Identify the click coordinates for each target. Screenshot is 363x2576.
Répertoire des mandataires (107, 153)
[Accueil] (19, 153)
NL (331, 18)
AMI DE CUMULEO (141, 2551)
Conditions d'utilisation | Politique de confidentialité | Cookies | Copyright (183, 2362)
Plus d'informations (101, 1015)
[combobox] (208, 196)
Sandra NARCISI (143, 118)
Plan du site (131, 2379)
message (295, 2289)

┄┄┄┄┄┄┄┄┄┄

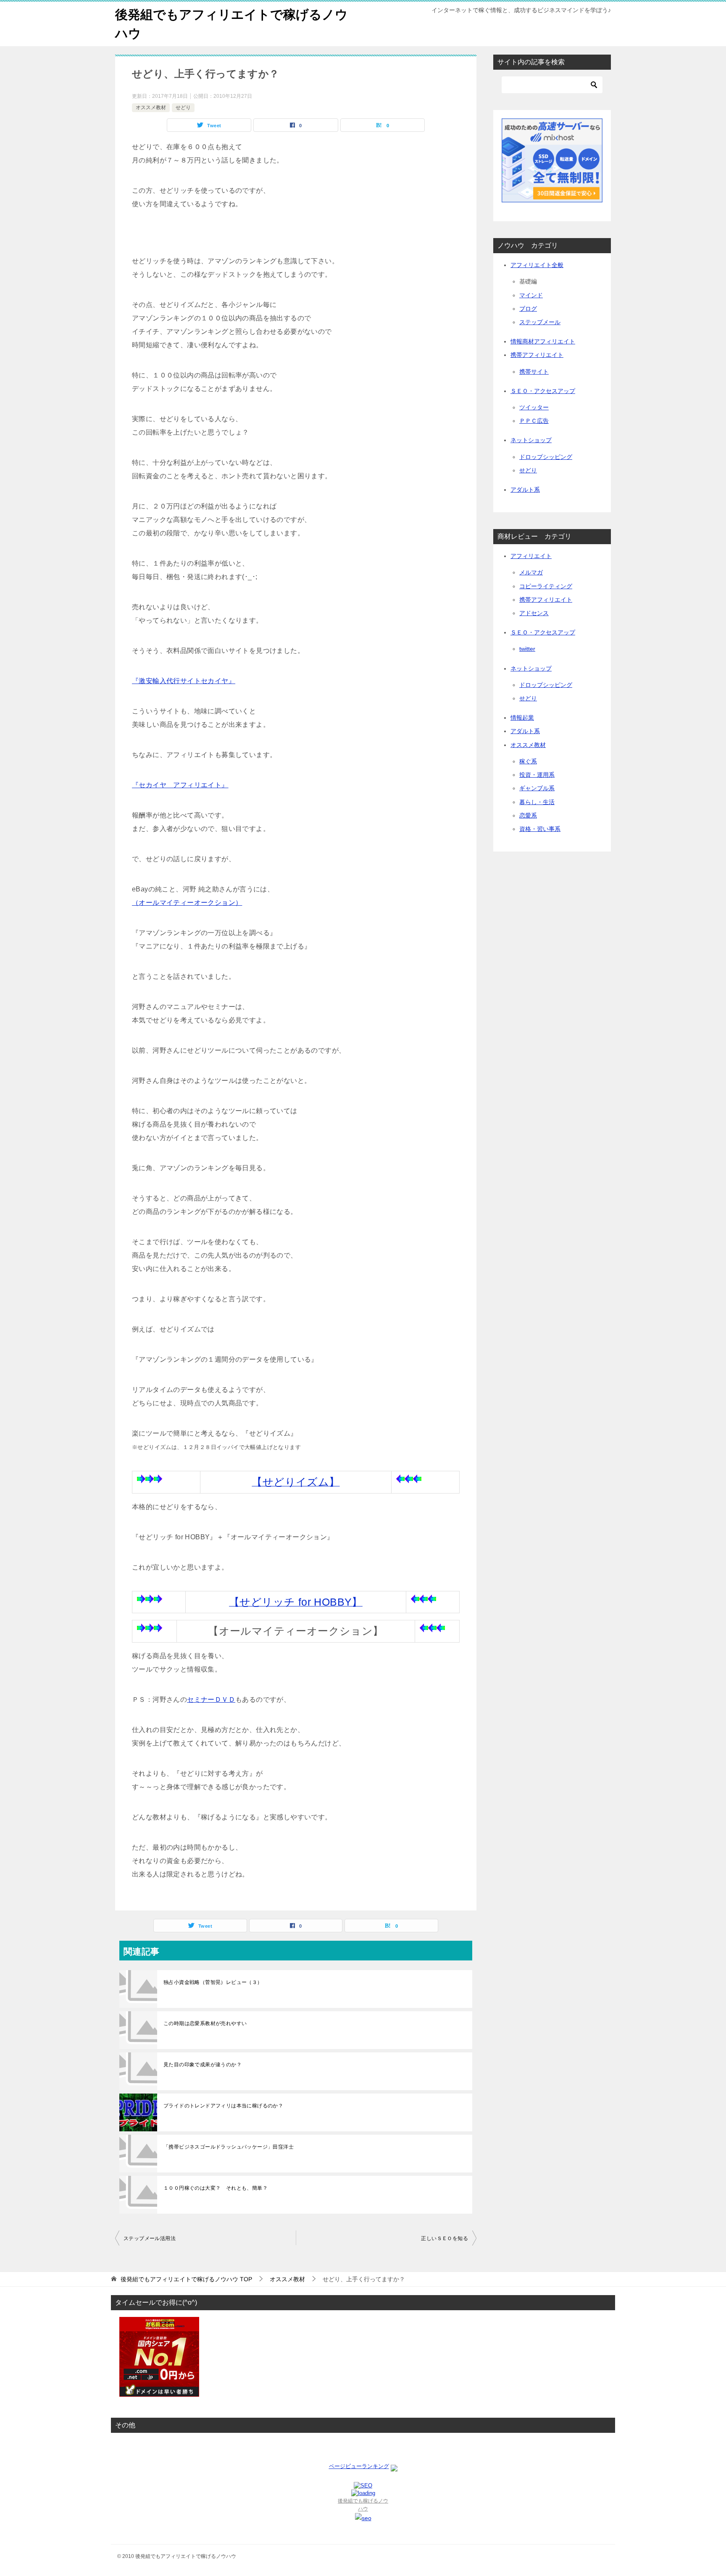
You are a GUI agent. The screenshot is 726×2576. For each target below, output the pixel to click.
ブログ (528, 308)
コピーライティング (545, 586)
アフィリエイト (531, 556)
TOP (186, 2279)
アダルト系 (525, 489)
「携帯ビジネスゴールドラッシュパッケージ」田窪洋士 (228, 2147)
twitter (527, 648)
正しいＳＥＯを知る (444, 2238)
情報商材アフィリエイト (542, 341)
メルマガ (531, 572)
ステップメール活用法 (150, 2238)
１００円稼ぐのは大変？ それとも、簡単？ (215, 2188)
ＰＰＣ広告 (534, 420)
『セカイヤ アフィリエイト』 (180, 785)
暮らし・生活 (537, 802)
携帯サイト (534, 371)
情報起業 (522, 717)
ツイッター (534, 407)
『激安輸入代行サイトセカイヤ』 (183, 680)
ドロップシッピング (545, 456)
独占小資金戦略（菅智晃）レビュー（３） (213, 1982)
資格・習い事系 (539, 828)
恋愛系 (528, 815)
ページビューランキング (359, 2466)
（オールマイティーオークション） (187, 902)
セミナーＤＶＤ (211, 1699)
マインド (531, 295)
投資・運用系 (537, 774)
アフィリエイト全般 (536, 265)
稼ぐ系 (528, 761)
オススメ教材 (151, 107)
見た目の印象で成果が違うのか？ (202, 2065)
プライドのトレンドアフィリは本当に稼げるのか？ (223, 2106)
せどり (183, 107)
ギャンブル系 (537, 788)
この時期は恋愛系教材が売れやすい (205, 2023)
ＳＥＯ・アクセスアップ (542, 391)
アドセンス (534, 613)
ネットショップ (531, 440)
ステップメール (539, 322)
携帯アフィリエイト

┄┄┄┄┄┄┄┄┄┄

Assignment> Please copy, exactly as written, every line in the listing above from the line with "メルマガ (531, 572)" up to and including the line with "ドロップシッピング (545, 456)".

Task solution>
メルマガ (531, 572)
ステップメール活用法 (150, 2238)
１００円稼ぐのは大変？ それとも、簡単？ (215, 2188)
ＰＰＣ広告 (534, 420)
『セカイヤ アフィリエイト』 (180, 785)
暮らし・生活 (537, 802)
携帯サイト (534, 371)
情報起業 (522, 717)
ツイッター (534, 407)
『激安輸入代行サイトセカイヤ』 (183, 680)
ドロップシッピング (545, 456)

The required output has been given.